──────── DATA SHOWN ────────

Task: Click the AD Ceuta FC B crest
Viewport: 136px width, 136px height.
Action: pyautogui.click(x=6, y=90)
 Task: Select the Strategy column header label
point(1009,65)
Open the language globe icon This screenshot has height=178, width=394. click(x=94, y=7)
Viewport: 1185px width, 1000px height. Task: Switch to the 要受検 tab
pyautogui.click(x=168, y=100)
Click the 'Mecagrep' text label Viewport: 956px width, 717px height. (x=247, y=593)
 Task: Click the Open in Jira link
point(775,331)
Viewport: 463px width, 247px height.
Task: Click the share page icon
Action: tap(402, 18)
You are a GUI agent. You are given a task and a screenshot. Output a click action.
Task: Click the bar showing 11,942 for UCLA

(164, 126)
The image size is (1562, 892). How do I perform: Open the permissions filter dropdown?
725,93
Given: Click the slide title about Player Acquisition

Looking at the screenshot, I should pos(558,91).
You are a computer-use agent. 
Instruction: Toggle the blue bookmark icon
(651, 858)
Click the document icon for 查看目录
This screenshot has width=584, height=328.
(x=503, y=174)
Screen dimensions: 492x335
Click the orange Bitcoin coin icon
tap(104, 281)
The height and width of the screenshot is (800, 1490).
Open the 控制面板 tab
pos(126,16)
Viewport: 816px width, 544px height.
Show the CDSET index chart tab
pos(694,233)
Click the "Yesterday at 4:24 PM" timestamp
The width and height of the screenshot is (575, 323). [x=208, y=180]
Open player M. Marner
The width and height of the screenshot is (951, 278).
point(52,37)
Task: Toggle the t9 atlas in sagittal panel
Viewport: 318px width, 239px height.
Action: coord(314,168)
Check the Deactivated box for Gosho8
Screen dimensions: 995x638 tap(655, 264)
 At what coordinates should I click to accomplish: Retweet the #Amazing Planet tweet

────────

Rewrite all of the material above, putting "page" wherever "tab" appears and keeping everything else the same.

§ SOLUTION TO THIS PROBLEM:
Task: Click the AD Ceuta FC B crest
Viewport: 136px width, 136px height.
Action: pyautogui.click(x=6, y=90)
 Task: Select the Strategy column header label
point(1009,65)
Open the language globe icon This screenshot has height=178, width=394. click(x=94, y=7)
Viewport: 1185px width, 1000px height. Task: Switch to the 要受検 page
pyautogui.click(x=168, y=100)
Click the 'Mecagrep' text label Viewport: 956px width, 717px height. (x=247, y=593)
 Task: Click the Open in Jira link
point(775,331)
Viewport: 463px width, 247px height.
Task: Click the share page icon
Action: tap(402, 18)
You are a GUI agent. You are given a task and a screenshot. Output a click action.
Task: Click the bar showing 11,942 for UCLA

(164, 126)
The image size is (1562, 892). How do I perform: Open the permissions filter dropdown?
725,93
Given: Click the slide title about Player Acquisition

Looking at the screenshot, I should pos(558,91).
You are a computer-use agent. 
Instruction: Toggle the blue bookmark icon
(651, 858)
Click the document icon for 查看目录
This screenshot has width=584, height=328.
(x=503, y=174)
Screen dimensions: 492x335
Click the orange Bitcoin coin icon
tap(104, 281)
The height and width of the screenshot is (800, 1490).
Open the 控制面板 page
pos(126,16)
Viewport: 816px width, 544px height.
Show the CDSET index chart page
pos(694,233)
Click the "Yesterday at 4:24 PM" timestamp
The width and height of the screenshot is (575, 323). [x=208, y=180]
Open player M. Marner
The width and height of the screenshot is (951, 278).
point(52,37)
Task: Toggle the t9 atlas in sagittal panel
Viewport: 318px width, 239px height.
Action: coord(314,168)
Check the Deactivated box for Gosho8
Screen dimensions: 995x638 tap(655, 264)
 At what coordinates should I click to accomplish: Retweet the #Amazing Planet tweet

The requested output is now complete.